=== ИСХОДНЫЙ ТЕКСТ ===
───

Все началось по новой только в 880 году: часть норманнов во главе с конунгом Зигфридом покинула тогда берега Темзы и направилась к континенту. За время первой кампании они поднялись по Шельде и дошли до Гента. На следующий год их уже видели в Камбре и Амьене. Здесь состоялась битва, в которой норманны понесли тяжелые потери, и это вынудило их отступить в Лотарингию.

Но в 882 году они вернулись – на этот раз дойдя до Реймса, откуда в срочном порядке было вывезено тело святого Ремигия, а летом 885 года Зигфрид, придя морем к Руану, захватил город и стал подниматься по Сене.

Парижане в ответ эвакуировали предместья, все население собралось на острове, и сюда же свезли монастырские сокровищницы, раки с мощами святых и личные состояния.

И вот 26 ноября Зигфрид, соединившись еще с одним норманнским войском, пришедшим с Луары, привел свои семьсот парусников, семьсот кораблей с драконьими головами на носу, к мостам Парижа. Если верить современникам, норманнский флот покрывал два лье водного пространства.

Зигфрид не требовал капитуляции города – он всего лишь хотел (во всяком случае, говорил, что хочет), чтобы парижане разрушили свой большой мост и дали, таким образом, пройти дальше его судам. Но парижан было не перехитрить, они знали цену словам норманнов, а уж тем более – когда слышали такие слова из уст вождя, за спиной которого виднелись тридцать тысяч воинов в железных шлемах, грозных воителей с загребущими руками.

Впервые западный город, не ждавший никакой помощи ни от королей, ни от императора, вместо того чтобы сдаться, выкупить свою свободу или бежать, ответил норманнам «нет». Это решение было принято совместно графом Эдом, епископом Гозленом[199] и населением Парижа.


Карл Лысый. Миниатюра Библии Вивиена. IX в.


Осада Парижа длилась десять месяцев. Закрепившись на правом берету, вокруг Сен-Жермен-л’Оссеруа, норманны изготовляли военные машины и тараны. Первый раз они попытались взять приступом Большой мост 31 января 886 года, потом – 1 и 2 февраля. К городу летели каменные ядра и пылающие стрелы, загорались дома на острове, деревянные башни, огонь охватил Шатле, тучи стрел носились над Сеной… И тут вдруг – паводок! Вода поднялась 6 февраля, – право, эта дата словно бы специально предназначена для парижских драм. Вода поднялась и снесла Малый мост, который связывал Сите с левым берегом, мало того – отдала тем самым один из деревянных замков-крепостей врагу. Вода поднялась опасно: теперь осаждающим стало легче добраться до крепостных стен. Сражались по щиколотку в воде. И к тому же еще начался голод…

А семьсот кораблей Зигфрида все еще стояли в низовьях реки.

Корона перешла от Лысого к Заике,[200] а от того к Толстому – и именно к императору Карлу Толстому[201] граф Парижа Эд отправил посланников, и те глубокой ночью пустились из города вплавь, чтобы попросить военной поддержки и съестного.

───

=== РАЗДЕЛ ДАННЫХ ===
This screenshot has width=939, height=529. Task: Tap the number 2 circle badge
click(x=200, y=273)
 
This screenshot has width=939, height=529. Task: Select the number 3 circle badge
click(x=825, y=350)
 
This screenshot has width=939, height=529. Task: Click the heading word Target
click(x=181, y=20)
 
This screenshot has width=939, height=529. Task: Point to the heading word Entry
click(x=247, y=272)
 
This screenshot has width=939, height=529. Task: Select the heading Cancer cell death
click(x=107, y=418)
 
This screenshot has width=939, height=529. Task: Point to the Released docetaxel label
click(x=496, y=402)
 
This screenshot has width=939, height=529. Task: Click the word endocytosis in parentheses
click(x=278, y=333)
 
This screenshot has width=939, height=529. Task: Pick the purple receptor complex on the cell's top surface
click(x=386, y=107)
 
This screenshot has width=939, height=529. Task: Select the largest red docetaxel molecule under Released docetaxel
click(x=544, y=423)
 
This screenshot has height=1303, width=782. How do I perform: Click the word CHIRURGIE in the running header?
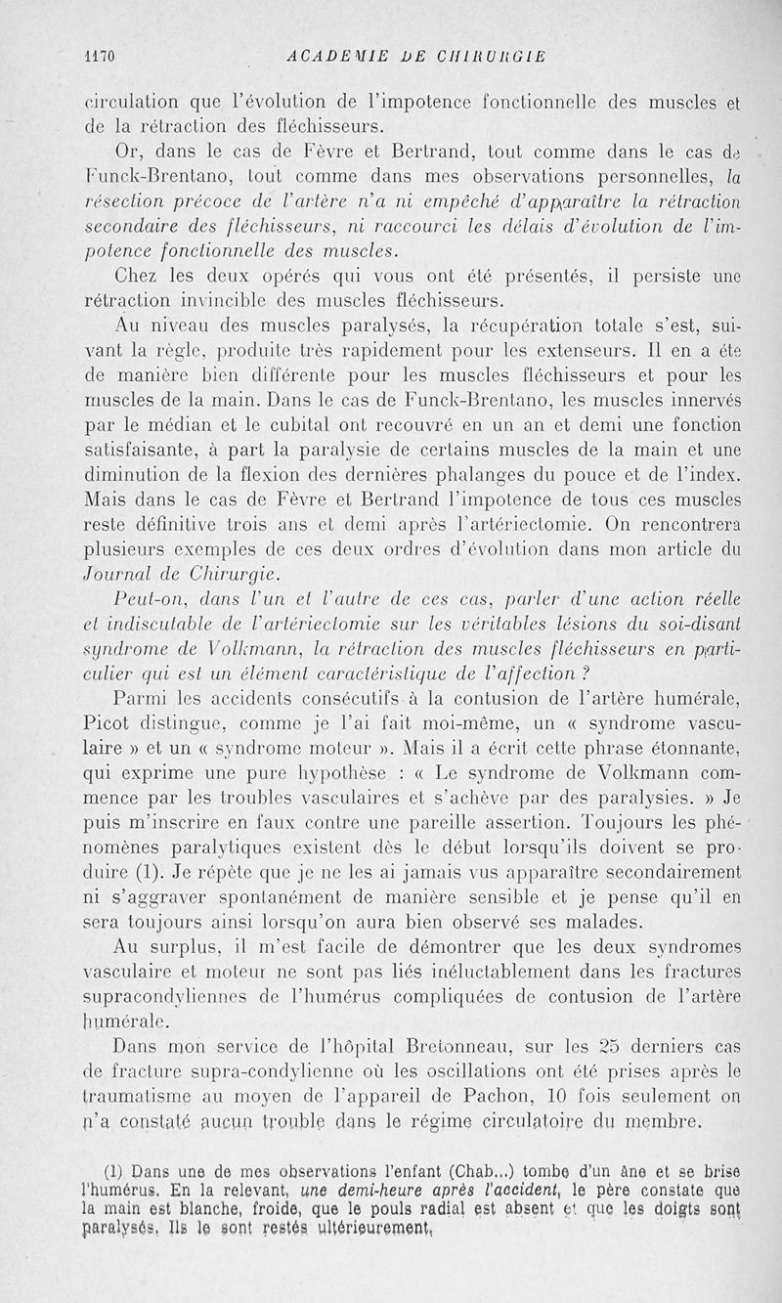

───

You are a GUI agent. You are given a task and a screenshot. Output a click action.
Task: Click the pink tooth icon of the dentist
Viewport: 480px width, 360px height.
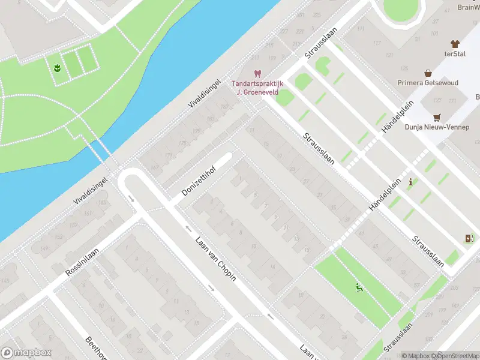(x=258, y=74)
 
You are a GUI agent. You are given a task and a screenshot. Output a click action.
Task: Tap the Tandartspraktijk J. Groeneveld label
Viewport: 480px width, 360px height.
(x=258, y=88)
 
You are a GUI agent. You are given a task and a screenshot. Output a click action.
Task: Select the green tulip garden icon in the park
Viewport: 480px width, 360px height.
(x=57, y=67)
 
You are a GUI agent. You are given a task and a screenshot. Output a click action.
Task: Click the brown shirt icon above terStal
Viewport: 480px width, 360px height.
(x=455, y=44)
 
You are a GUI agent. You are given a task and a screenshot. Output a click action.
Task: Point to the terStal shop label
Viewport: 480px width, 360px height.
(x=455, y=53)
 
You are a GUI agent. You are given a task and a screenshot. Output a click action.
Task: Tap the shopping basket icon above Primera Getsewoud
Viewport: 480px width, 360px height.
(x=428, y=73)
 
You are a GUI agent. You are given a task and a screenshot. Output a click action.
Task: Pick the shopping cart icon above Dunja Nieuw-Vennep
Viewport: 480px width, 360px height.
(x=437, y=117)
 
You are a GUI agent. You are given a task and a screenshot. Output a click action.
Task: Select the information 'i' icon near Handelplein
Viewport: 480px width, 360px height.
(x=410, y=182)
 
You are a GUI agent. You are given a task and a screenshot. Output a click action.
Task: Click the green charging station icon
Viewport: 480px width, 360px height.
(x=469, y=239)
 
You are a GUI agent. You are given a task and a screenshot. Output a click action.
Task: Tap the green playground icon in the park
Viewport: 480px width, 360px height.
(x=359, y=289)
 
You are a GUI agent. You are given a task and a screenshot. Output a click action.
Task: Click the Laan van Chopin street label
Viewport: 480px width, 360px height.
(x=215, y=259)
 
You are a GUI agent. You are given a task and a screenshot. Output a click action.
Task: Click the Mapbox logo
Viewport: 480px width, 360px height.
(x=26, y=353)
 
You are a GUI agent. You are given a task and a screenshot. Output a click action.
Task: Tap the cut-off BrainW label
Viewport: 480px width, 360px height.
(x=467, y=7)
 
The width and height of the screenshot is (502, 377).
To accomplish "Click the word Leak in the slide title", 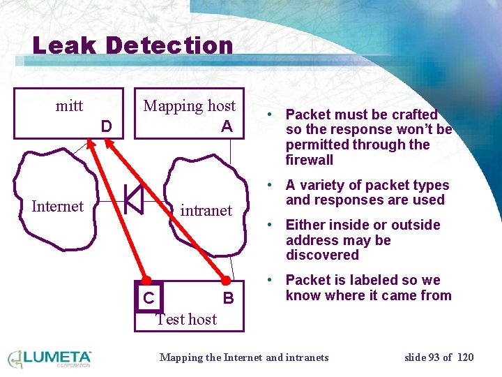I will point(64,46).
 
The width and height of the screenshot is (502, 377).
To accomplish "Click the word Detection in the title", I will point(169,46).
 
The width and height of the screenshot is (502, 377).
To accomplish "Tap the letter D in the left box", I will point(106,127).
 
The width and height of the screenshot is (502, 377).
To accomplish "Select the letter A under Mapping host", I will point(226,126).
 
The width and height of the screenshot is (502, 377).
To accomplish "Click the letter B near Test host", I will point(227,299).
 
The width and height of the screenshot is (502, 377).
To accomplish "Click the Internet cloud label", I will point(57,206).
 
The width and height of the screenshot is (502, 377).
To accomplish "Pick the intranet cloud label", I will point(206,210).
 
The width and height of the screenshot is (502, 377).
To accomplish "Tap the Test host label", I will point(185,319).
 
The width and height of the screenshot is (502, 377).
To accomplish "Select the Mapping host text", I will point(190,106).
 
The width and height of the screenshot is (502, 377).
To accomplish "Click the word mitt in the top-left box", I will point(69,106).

───

=== ОБЯЗАТЕЛЬНЫЕ ЗАДАНИЯ ===
#1 Изложите фрагмент об осаде Парижа норманнами в двух предложениях.
#2 Почему, согласно фрагменту об осаде Парижа, паводок 6 февраля оказался опасен для защитников города? Ответьте в двух предложениях.

=== РЕШЕНИЯ ЗАДАНИЙ ===
#1 С 880 года норманны под предводительством конунга Зигфрида совершали походы по рекам континента, а в 885 году захватили Руан и поднялись по Сене. 26 ноября они подошли к мостам Парижа с семьюстами кораблями, но парижане отказались разрушить Большой мост, и началась десятимесячная осада с приступами, паводком и голодом, во время которой граф Эд отправил посланников к императору Карлу Толстому за помощью.

#2 Вода снесла Малый мост, связывавший Сите с левым берегом, и тем самым отдала врагу один из деревянных замков-крепостей. Кроме того, из-за подъема воды осаждающим стало легче добраться до крепостных стен.